I frequently work with data frames and have to run some sophisticated data wrangling / manipulations by subgroup that is defined in one of the columns. I am aware of dplyr and group_by and know that many things could be solved using group_by. However, often I have to do some pretty intricate calculations and end up just using the 'for' loop.
I was wondering about the existence of some other general approach or paradigm that is faster/more elegant. Maybe map (that I am not very familiar with)?

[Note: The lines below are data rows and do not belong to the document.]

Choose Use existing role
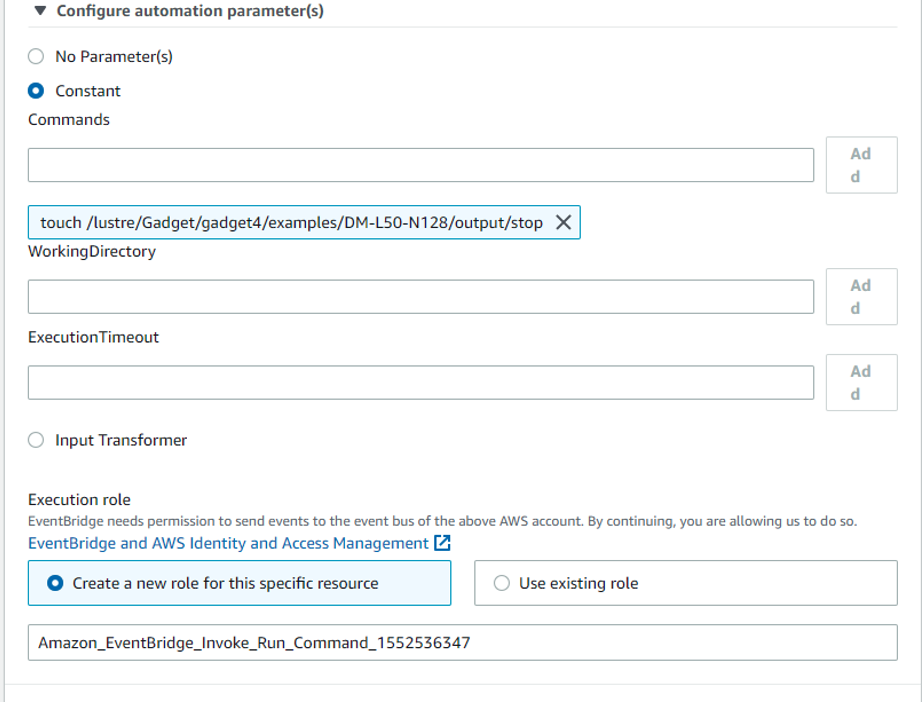Screen dimensions: 922x703 501,583
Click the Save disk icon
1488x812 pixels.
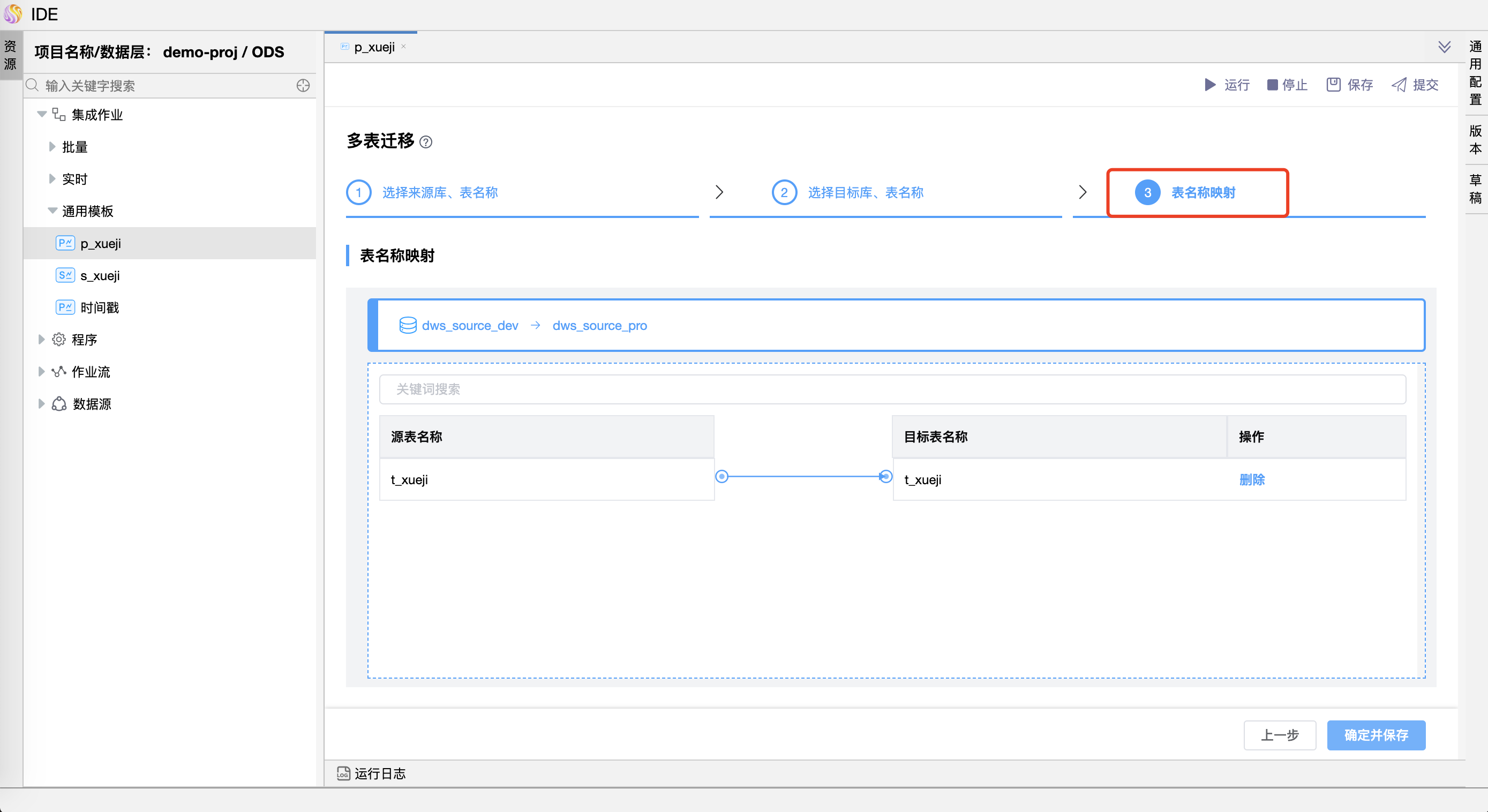point(1333,85)
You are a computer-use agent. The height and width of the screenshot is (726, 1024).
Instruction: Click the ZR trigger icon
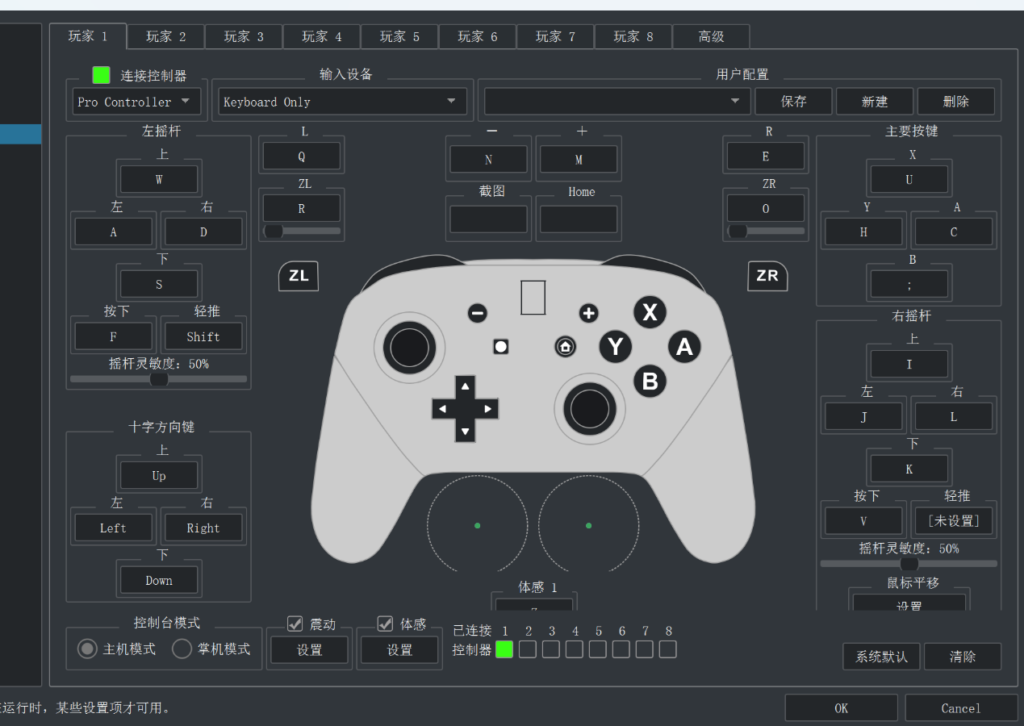(x=767, y=276)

Below is an example. Notice - it is fake and meaningless. So let's ignore why I need to do those things or the fact that there could be 2 consequtive NAs in a column, etc. That's not the focus of my question. The point is that often I have to operate "within the constraints of a subgroup" and then - inside that subgroup - I have to do operations columnwise, rowwise and sometimes even cellwise.
I also realize that I could probably put most of that code inside a function, split my data frame into a list based on 'group', apply this function to each element of that list and then do.call(rbind...) at the end. But is this the only way?
Thanks a lot for any hints!
library(dplyr)
library(forcats)
set.seed(123)
x <- tibble(group = c(rep('a', 10), rep('b', 10), rep('c', 10)),
attrib = c(sample(c("one", "two", "three", "four"), 10, replace = T),
sample(c("one", "two", "three"), 10, replace = T),
sample(c("one", "three", "four"), 10, replace = T)),
v1 = sample(c(1:5, NA), 30, replace = T),
v2 = sample(c(1:5, NA), 30, replace = T),
v3 = sample(c(1:5, NA), 30, replace = T),
n1 = abs(rnorm(30)), n2 = abs(rnorm(30)), n3 = abs(rnorm(30)))
v_vars = paste0("v", 1:3)
n_vars = paste0("n", 1:3)
results <- NULL # Placeholder for final results
for(i in seq(length(unique(x$group)))) { # loop through groups
mygroup <- unique(x$group)[i]
mysubtable <- x %>% filter(group == mygroup)
# IMPUTE NAs in v columns
# Replace every NA with a mean of values above and below it; and if it's the first or
# the last value, with the mean of 2 values below or above it.
for (v in v_vars){ # loop through v columns
which_nas <- which(is.na(mysubtable[[v]])) # create index of NAs for column v
if (length(which_nas) == 0) next else {
for (na in which_nas) { # loop through indexes of column values that are NAs
if (na == 1) {
mysubtable[[v]][na] <- mean(c(mysubtable[[v]][na + 1],
mysubtable[[v]][na + 2]), na.rm = TRUE)
} else if (na == nrow(mysubtable)) {
mysubtable[[v]][na] <- mean(c(mysubtable[[v]][na - 2],
mysubtable[[v]][na - 1]), na.rm = TRUE)
} else {
mysubtable[[v]][na] <- mean(c(mysubtable[[v]][na - 1],
mysubtable[[v]][na + 1]), na.rm = TRUE)
}
} # end of loop through NA indexes
} # end of else
} # end of loop through v vars
# Aggregate v columns (mean) for each value of column 'attrib'
result1 <- mysubtable %>% group_by(attrib) %>%
summarize_at(v_vars, mean)
# Aggregate n columns (sum) for each value of column 'attrib'
result2 <- mysubtable %>% group_by(attrib) %>%
summarize_at(n_vars, sum)
# final result should contain the name of the group
results[[i]] <- cbind(mygroup, result1, result2[-1])
}
results <- do.call(rbind, results)